6) Somente os desejos grandes, esses que nos dizem quem somos, esses que nos instigam, nos colocam à prova, nos desconstroem para que possamos nos reconstruir, nos cutucam, nos interpelam e nos trazem dúvidas, perguntas sem respostas e insondáveis questionamentos, nos moldam e nos definem testam nossas atitudes perante nós mesmos e perante o mundo. É diante disso que mostramos quem somos. Somente os desejos grandes nos apresentam as devidas adversidades e desafios para avaliarmos com profundidade e honestidade nossa essência e o que estamos fazendo de nossas vidas e avaliarmos o valor do que nos é verdadeiramente importante. Somente eles, depois das adversidades e desafios, são capazes de provocar nossa “ira” interior de querer superá-los e vencê-los.
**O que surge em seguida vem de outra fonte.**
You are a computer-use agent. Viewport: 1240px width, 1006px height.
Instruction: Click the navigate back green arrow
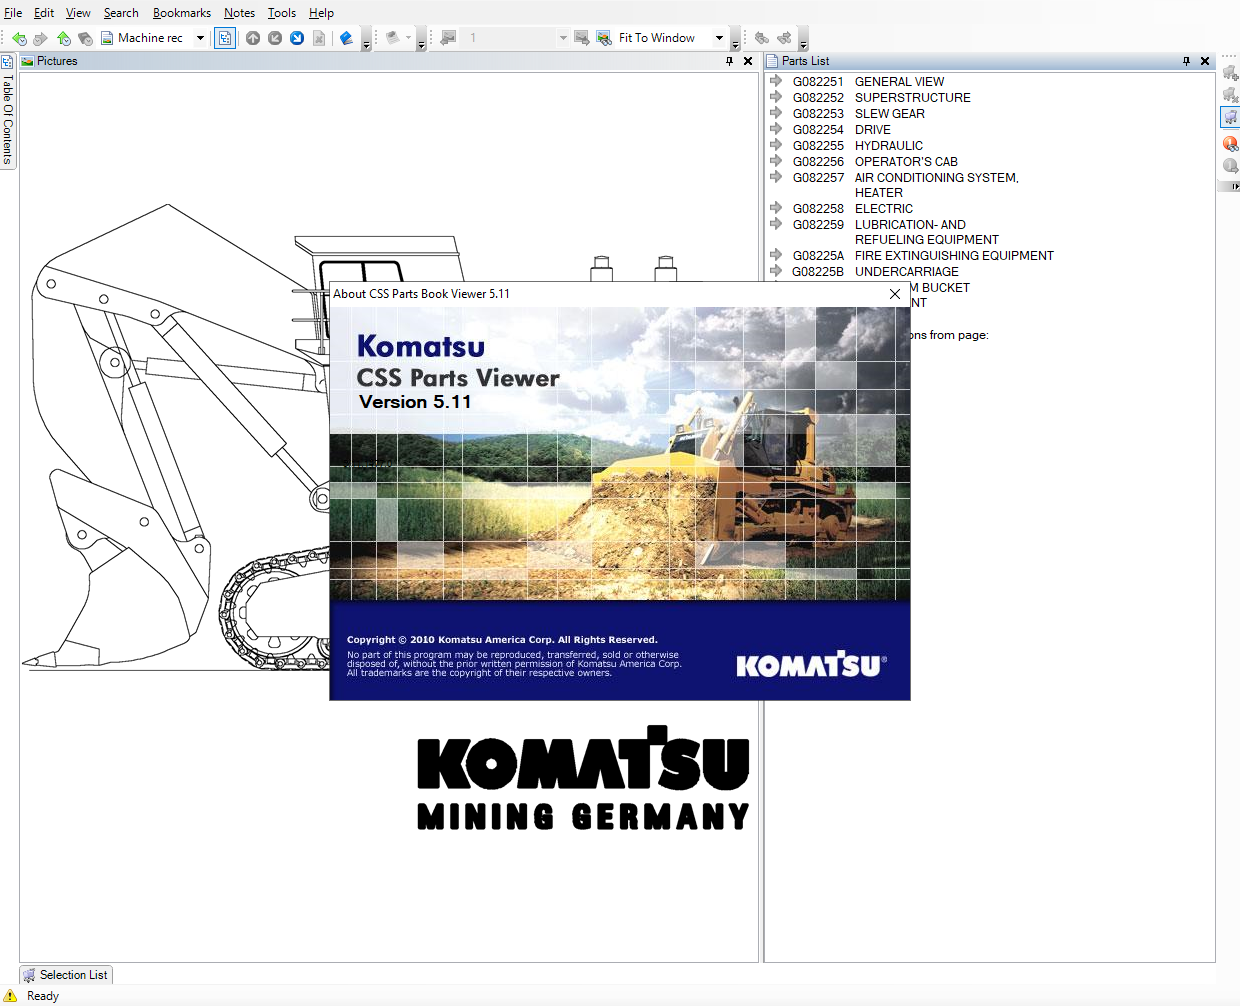[x=18, y=38]
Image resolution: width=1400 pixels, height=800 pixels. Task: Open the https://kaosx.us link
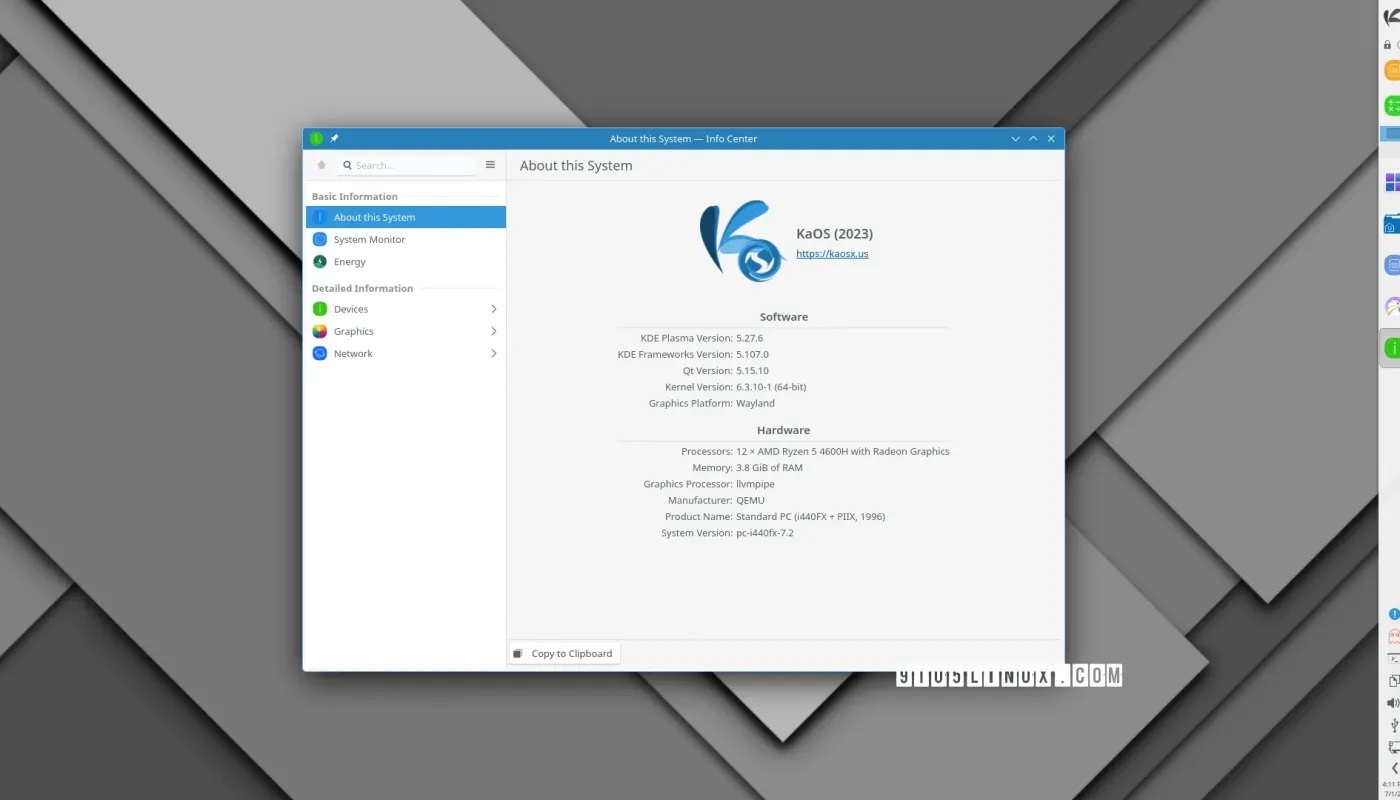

Somente eles contém, em todos os sentidos, as verdadeiras coragem, nobreza e beleza em sua totalidade, promovem a fascinante e inigualável liberdade e a indescritível vitória bonita e magnânima de quem enfrentou e superou/venceu todos os leões, cisnes, guerras, gagueiras, fogo, tempestades, mutilações, perdas e mortes - inclusive as subjetivas.
7) Superações são somente para os desejos grandes das almas grandes e belas... dos sonhos grandes, do amor grande, da essência grande, dos voos grandes, dos cisnes grandes, das gagueiras grandes, do fogo grande, dos caminhos grandes, da coragem grande, do caráter grande, da força grande, das dignidades grandes, das atitudes grandes, das verdades grandes, da nobreza grande, da ousadia grande, das lutas grandes, das vitórias grandes, da elegância grande, da beleza grande, da vida grande.
“Somente onde há sepulturas há também ressurreições.”